▸ Problems to work on
1 > Rewrite the passage on fear and deterrence from "It’s ominous because" to "George Washington argued.", putting "national defense" in place of "national security".
2 > Extend the passage on fear and deterrence, picking up after its final sentence.

The power of a little fear

Gen. Robert Brown, commander of U.S. Army-Pacific, reported last month that he has noticed something different during recent visits with senior Chinese military officials. “It took me a while to figure out what exactly was different,” he began. Then it dawned on him. “I realized that China used to fear us,” he explained. “They don’t fear us anymore.” This is an ominous turn of events.

It’s ominous because for much of its history – especially since the end of World War II – the United States has premised its national security on deterrence.

“There is nothing so likely to produce peace as to be well prepared to meet an enemy,” President George Washington argued.

“We infinitely desire peace,” President Theodore Roosevelt declared. “And the surest way of obtaining it is to show that we are not afraid of war.”

President Harry Truman called NATO “an integrated international force whose object is to maintain peace through strength.”

“Our arms must be mighty, ready for instant action,” President Dwight Eisenhower explained, “so that no potential aggressor may be tempted to risk its own destruction.” President John Kennedy vowed to “strengthen our military power to the point where no aggressor will dare attack.” And President Ronald Reagan steered the Cold War to a peaceful end by promoting “peace through strength,” noting that “none of the four wars in my lifetime came about because we were too strong.”

However, as Brown understands, deterrence doesn’t work if America’s enemies don’t understand that the costs of aggression will be greater than any potential benefits – and don’t fear the consequences of aggression. Fear, in other words, is an essential ingredient of deterrence. It pays to recall that deterrence comes from the Latin dēterreō: “to frighten off.”

▸ Data block

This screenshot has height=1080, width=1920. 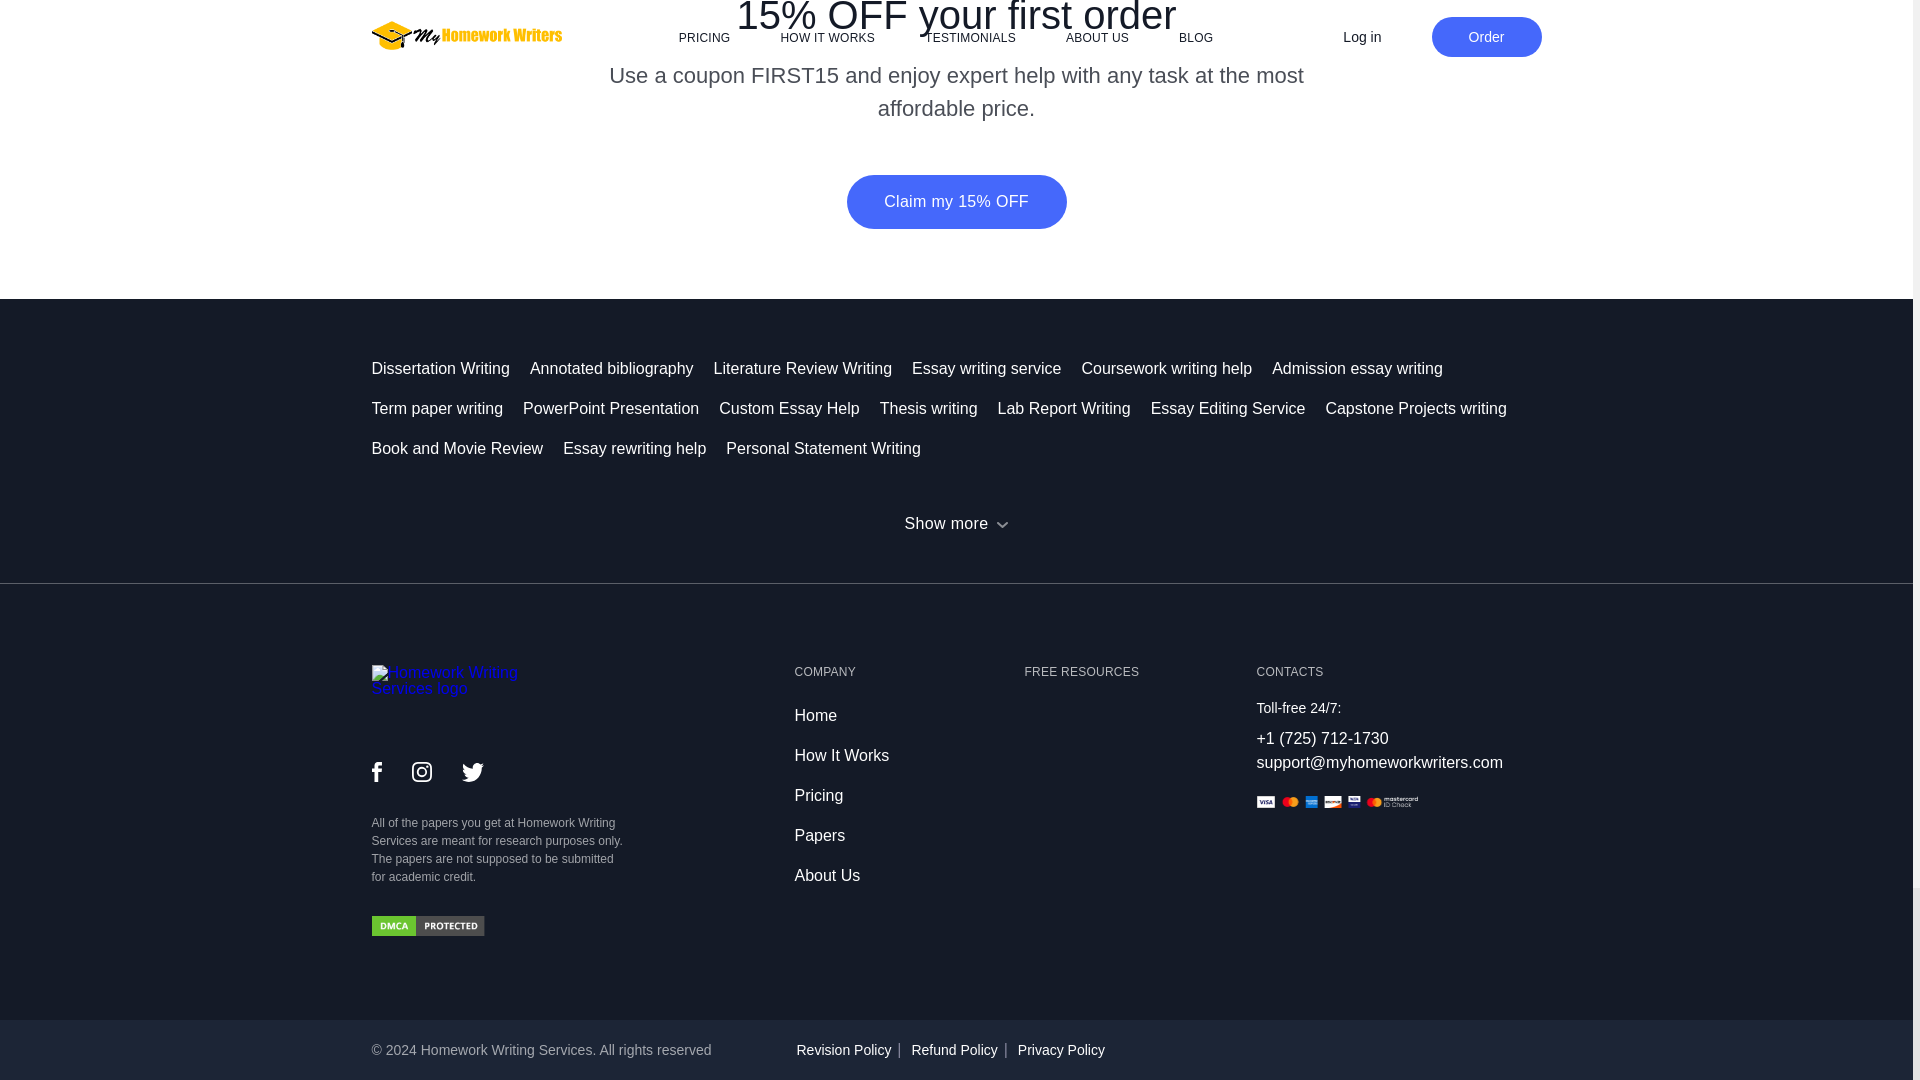 I want to click on Essay rewriting help, so click(x=644, y=448).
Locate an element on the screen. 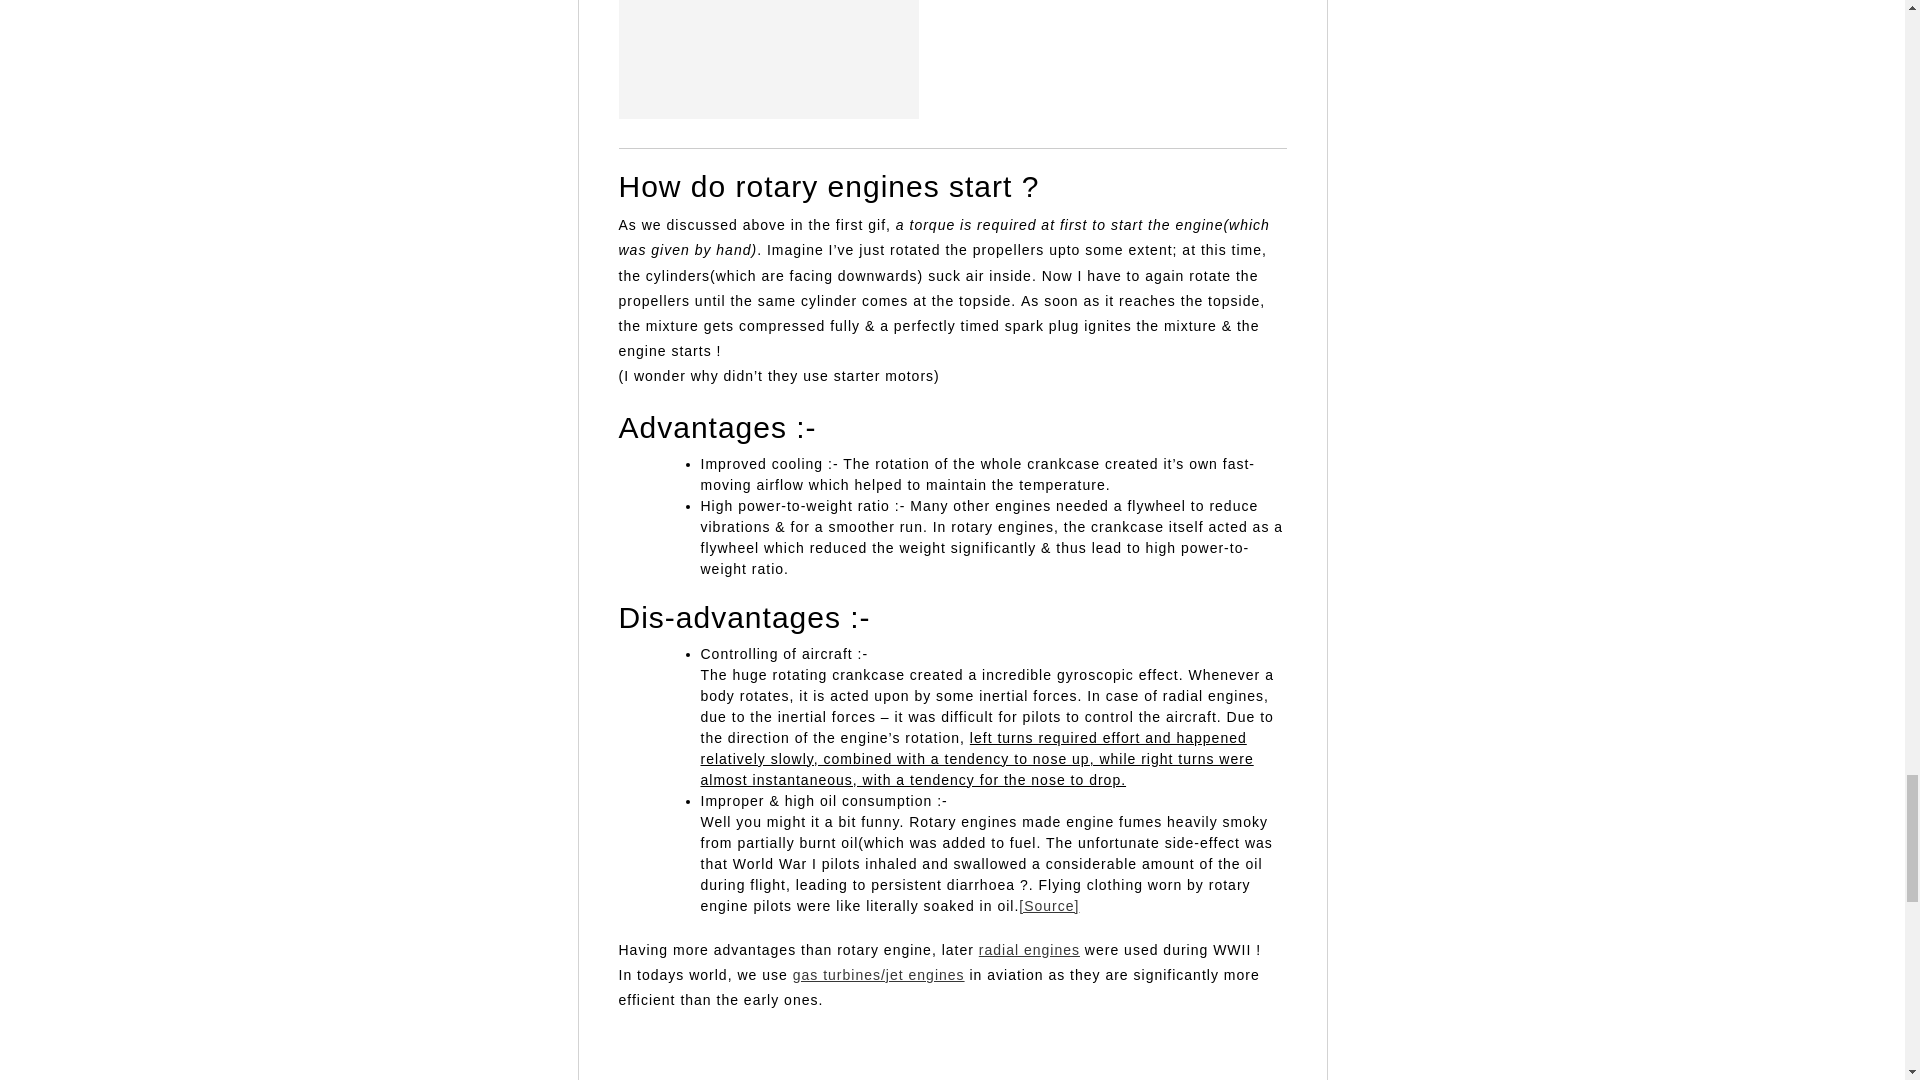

▸ Exercise responses
1 >
It’s ominous because for much of its history – especially since the end of World War II – the United States has premised its national defense on deterrence.

“There is nothing so likely to produce peace as to be well prepared to meet an enemy,” President George Washington argued.

2 >
“A little bit of fear is a good thing,” Brown observes. “You have to have that little bit of fear for deterrence to be effective.”

To restore America’s deterrent strength in the Indo-Pacific – and, yes, to restore a healthy fear of American might inside Beijing – Brown argues that Washington must become “less predictable” and “present multiple dilemmas” to the People’s Liberation Army (PLA).

Dilemmas

Let’s first consider the second part of Brown’s formula. Presenting the PLA with “multiple dilemmas” presupposes having the resources to meet and blunt the China challenge in multiple domains. Regrettably, sequestration hacked away at those resources.

A Center for Strategic and Budgetary Assessments study notes that in constant dollars, defense spending fell by nearly one-fourth between 2010 and 2015.

As a result, the Army’s active-duty endstrength by 2016 was smaller than it was on the eve of 9/11. The Air Force is “the smallest and oldest it has ever been,” the Air Force reports. Defense News adds that “Air Force mishaps rose 16 percent between 2013 and 2017. Across the military, accidents involving all of the Defense Department’s warplanes – manned fighter, bomber, helicopter, tiltrotor and cargo aircraft – rose nearly 40 percent during that time.” In 2016, after years of sequestration, Marine aviation units were reduced to salvaging parts from museums. By the end of 2016, only 41 percent of Marine aircraft were able to fly.

By definition, naval power is a prerequisite for deterrence in a maritime domain such as the Indo-Pacific. But owing largely to sequestration, America’s Navy is not nearly large enough to deter China.

At the height of the Reagan rebuild, the Navy boasted 594 ships. Today’s Navy has only 277 active ships. These numbers aren’t even close to America’s maritime needs. “For us to meet what combatant commanders request,” according to former CNO Adm. Jonathan Greenert, “we need a Navy of 450 ships.” Congressional testimony reveals that in 2007 the Navy had the resources to meet 90 percent of combatant commanders’ requests. By 2014, that number had fallen to just 43 percent. A government-funded study concludes that the United States needs 14 aircraft carriers (the Navy has 10 active), 160 cruisers and destroyers (the Navy has 84), and 72 attack submarines (the Navy has 52).

Yes, recent defense budgets have ended sequestration’s maiming of the military. However, a couple budget cycles are not enough to repair the damage. “It took us years to get into this situation,” Defense Secretary James Mattis concludes. “It will require years of stable budgets and increased funding to get out of it.”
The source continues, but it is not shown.